● Task instructions:
Rewrite the records below, changing "sidebar" to "side panel" wherever it occurs and keeping everything else the same. Omit the pictures from your answer.

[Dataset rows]
** Start **

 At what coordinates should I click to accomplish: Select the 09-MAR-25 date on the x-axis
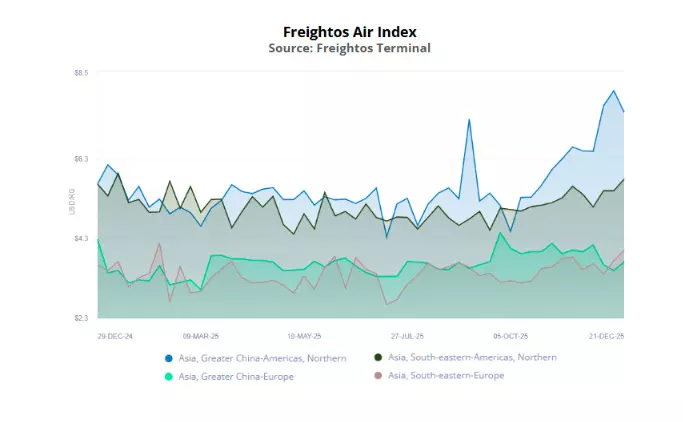[x=200, y=336]
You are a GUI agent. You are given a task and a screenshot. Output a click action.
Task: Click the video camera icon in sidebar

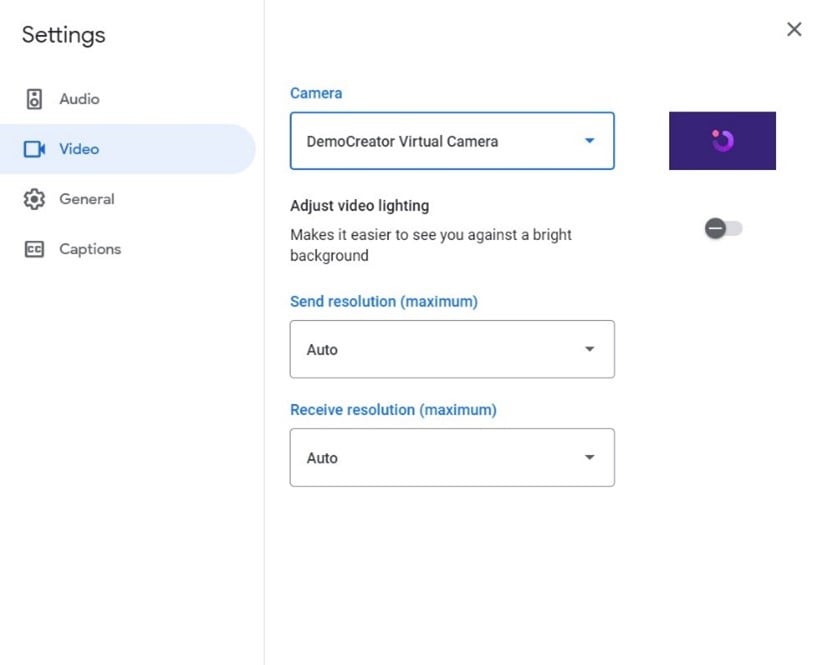click(35, 149)
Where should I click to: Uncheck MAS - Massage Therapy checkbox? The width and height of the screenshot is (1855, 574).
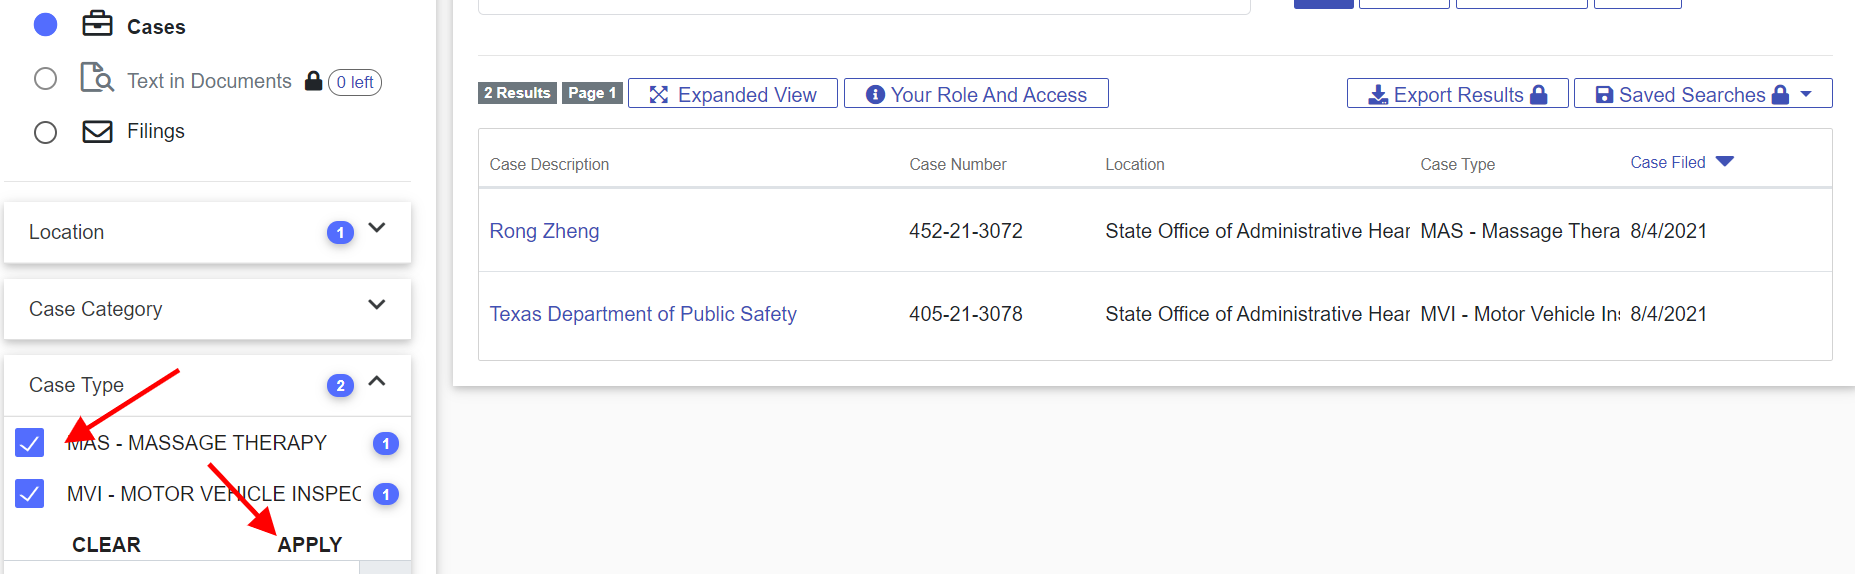tap(30, 443)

** End **

● Solution:
 At what coordinates should I click to accomplish: Select the 09-MAR-25 date on the x-axis
[x=200, y=336]
You are a GUI agent. You are given a task and a screenshot. Output a click action.
Task: Click the video camera icon in side panel

click(35, 149)
Where should I click to: Uncheck MAS - Massage Therapy checkbox? The width and height of the screenshot is (1855, 574).
tap(30, 443)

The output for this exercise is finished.